# TASK TO CARRY OUT
Look through the material below and copy exactly the lines from the line with "Task: Click setAuthenticationManager" to the line with "Given: Click the user avatar at top left", those two lines included.

# SUPPLIED INFORMATION
※ ※ ※

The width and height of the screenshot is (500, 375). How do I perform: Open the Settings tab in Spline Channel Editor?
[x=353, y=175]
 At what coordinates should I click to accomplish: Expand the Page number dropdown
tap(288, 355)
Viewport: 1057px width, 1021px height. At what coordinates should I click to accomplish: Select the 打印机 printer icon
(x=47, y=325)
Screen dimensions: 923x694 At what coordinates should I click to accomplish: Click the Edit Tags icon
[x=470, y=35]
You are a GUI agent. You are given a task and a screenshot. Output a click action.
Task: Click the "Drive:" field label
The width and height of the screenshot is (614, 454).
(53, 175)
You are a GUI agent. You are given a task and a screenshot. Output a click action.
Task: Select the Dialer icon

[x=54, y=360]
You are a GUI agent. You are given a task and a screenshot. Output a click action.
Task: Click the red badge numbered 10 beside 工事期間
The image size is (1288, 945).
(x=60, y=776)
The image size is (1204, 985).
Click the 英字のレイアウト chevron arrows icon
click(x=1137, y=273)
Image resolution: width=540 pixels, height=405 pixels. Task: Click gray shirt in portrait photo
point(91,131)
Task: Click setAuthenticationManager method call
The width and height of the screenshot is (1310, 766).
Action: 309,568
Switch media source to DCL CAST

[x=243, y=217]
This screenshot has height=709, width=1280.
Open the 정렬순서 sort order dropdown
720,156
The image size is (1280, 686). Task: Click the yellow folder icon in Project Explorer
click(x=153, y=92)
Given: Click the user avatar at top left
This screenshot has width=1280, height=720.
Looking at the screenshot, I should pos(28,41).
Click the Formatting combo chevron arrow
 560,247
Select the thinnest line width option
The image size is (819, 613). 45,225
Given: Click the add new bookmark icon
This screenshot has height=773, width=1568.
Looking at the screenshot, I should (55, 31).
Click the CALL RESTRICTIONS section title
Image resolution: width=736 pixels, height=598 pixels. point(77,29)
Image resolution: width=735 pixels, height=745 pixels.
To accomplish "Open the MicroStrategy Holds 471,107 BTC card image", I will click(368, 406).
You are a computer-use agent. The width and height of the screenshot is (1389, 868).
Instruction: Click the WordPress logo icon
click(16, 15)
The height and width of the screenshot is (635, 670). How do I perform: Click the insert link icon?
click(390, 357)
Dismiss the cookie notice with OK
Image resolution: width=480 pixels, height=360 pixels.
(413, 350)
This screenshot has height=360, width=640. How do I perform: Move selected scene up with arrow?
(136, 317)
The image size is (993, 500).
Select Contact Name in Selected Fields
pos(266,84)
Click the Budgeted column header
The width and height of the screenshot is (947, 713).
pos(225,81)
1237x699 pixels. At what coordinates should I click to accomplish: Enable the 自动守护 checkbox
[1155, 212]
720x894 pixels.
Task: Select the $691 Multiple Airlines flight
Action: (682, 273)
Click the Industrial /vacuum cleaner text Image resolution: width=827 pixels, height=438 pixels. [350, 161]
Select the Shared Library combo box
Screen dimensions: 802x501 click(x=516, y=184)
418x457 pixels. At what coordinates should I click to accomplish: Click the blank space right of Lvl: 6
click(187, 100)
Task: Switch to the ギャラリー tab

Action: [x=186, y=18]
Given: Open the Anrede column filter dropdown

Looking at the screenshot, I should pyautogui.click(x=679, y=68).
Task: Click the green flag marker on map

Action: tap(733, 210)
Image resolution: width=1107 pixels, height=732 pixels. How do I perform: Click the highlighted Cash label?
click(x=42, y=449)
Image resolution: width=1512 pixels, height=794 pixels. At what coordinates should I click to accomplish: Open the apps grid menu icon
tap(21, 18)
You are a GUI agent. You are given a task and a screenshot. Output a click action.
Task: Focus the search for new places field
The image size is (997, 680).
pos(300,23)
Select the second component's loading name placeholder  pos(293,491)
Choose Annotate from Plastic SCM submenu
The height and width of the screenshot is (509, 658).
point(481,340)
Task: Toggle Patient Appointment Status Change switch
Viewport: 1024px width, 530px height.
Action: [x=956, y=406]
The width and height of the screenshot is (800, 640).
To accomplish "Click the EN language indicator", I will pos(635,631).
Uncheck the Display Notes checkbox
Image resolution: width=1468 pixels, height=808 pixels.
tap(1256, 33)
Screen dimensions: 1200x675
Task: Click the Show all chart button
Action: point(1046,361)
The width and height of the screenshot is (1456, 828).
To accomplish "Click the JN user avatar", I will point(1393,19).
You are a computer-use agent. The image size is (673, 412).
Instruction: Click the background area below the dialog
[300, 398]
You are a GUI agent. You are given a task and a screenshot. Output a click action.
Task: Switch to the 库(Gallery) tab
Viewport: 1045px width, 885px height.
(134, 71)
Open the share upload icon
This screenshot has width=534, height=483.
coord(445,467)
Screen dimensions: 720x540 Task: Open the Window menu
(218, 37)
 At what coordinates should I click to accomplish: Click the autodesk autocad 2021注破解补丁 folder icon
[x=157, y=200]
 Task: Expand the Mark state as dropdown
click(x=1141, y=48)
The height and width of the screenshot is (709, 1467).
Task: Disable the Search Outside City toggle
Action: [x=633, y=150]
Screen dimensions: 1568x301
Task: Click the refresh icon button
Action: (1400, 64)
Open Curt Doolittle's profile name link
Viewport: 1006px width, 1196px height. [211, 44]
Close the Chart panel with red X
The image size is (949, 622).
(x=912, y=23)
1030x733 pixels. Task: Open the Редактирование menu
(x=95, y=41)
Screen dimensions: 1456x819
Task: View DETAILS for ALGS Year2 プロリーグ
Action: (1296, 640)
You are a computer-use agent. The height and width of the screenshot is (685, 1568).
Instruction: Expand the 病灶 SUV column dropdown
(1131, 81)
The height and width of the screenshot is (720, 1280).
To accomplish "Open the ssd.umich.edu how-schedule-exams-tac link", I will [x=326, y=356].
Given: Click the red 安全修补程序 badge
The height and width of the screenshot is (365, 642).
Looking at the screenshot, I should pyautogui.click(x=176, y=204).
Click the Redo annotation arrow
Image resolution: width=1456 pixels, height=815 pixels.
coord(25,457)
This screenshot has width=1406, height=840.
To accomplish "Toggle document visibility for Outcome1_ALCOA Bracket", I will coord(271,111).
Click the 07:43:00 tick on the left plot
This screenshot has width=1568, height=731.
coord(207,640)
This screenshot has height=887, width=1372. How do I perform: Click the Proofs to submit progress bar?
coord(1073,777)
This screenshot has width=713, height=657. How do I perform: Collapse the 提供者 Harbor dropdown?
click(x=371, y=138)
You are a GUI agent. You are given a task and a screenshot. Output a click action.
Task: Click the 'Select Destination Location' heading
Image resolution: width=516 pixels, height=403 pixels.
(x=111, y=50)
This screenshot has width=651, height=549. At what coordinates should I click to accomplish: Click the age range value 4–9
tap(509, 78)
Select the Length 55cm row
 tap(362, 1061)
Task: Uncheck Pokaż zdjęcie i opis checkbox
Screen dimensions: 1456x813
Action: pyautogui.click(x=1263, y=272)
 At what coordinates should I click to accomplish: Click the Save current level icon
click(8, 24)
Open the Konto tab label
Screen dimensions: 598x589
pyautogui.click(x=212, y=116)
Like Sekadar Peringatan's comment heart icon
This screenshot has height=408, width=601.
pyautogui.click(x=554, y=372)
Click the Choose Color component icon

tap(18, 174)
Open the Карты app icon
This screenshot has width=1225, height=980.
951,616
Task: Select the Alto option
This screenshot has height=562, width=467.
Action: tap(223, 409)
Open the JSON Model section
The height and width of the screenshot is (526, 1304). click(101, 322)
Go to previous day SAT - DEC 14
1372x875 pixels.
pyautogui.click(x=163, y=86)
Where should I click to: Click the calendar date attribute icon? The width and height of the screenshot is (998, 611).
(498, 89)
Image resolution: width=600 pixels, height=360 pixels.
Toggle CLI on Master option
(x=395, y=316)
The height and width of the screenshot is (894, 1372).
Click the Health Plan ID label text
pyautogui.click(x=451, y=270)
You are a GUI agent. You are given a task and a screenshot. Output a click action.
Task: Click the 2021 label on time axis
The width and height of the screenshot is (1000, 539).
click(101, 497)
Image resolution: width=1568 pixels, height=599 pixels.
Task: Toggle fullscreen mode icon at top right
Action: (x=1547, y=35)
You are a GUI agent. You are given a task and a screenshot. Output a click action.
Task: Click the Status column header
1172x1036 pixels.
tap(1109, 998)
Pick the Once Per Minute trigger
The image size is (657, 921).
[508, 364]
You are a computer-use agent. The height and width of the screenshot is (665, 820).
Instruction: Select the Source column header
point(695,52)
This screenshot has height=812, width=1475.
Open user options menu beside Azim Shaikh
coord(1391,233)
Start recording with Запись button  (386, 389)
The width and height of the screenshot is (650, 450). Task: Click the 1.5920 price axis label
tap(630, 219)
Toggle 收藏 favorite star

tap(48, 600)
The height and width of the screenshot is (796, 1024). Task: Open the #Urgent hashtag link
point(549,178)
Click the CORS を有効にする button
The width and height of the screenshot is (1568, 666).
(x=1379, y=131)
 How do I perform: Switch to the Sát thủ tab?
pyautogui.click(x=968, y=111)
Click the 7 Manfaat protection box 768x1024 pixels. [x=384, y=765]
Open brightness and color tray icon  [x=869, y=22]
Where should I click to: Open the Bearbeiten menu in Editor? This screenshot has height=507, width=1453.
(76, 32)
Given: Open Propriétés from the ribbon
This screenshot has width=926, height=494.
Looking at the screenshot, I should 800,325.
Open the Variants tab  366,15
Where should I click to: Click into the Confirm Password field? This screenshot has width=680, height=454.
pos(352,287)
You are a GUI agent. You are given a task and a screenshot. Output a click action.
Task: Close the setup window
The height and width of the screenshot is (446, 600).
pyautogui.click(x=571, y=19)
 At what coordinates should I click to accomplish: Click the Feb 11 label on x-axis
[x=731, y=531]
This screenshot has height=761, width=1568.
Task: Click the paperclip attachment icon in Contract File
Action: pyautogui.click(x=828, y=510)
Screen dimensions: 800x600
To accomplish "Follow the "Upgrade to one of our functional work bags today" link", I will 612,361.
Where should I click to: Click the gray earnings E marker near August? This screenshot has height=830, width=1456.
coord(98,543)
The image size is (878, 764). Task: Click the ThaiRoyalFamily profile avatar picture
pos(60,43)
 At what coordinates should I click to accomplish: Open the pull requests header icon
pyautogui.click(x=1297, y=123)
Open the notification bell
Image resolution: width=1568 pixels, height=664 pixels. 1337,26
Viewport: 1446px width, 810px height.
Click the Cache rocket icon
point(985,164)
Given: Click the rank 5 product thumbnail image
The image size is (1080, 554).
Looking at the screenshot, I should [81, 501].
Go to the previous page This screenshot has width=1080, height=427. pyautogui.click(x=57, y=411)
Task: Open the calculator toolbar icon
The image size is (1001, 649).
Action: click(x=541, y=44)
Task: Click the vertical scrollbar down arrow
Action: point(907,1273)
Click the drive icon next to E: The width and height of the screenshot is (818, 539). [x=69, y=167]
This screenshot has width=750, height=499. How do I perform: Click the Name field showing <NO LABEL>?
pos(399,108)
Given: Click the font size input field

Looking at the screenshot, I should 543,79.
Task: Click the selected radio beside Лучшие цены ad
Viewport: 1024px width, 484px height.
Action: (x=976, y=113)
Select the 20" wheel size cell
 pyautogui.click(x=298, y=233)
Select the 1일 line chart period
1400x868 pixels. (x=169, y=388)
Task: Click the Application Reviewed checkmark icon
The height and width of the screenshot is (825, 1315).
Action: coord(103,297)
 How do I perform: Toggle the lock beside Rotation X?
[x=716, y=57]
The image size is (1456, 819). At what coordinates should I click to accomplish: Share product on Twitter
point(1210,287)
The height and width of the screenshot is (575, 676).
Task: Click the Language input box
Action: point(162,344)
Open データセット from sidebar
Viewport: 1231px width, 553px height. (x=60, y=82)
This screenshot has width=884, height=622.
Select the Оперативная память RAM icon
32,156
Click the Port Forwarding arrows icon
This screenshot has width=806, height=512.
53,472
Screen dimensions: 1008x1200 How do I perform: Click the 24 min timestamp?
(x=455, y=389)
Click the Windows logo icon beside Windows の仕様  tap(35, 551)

※ ※ ※

# WRITTEN REPLY
Task: Click setAuthenticationManager method call
The width and height of the screenshot is (1310, 766).
Action: 309,568
Switch media source to DCL CAST

[x=243, y=217]
This screenshot has height=709, width=1280.
Open the 정렬순서 sort order dropdown
720,156
The image size is (1280, 686). Task: Click the yellow folder icon in Project Explorer
click(x=153, y=92)
Given: Click the user avatar at top left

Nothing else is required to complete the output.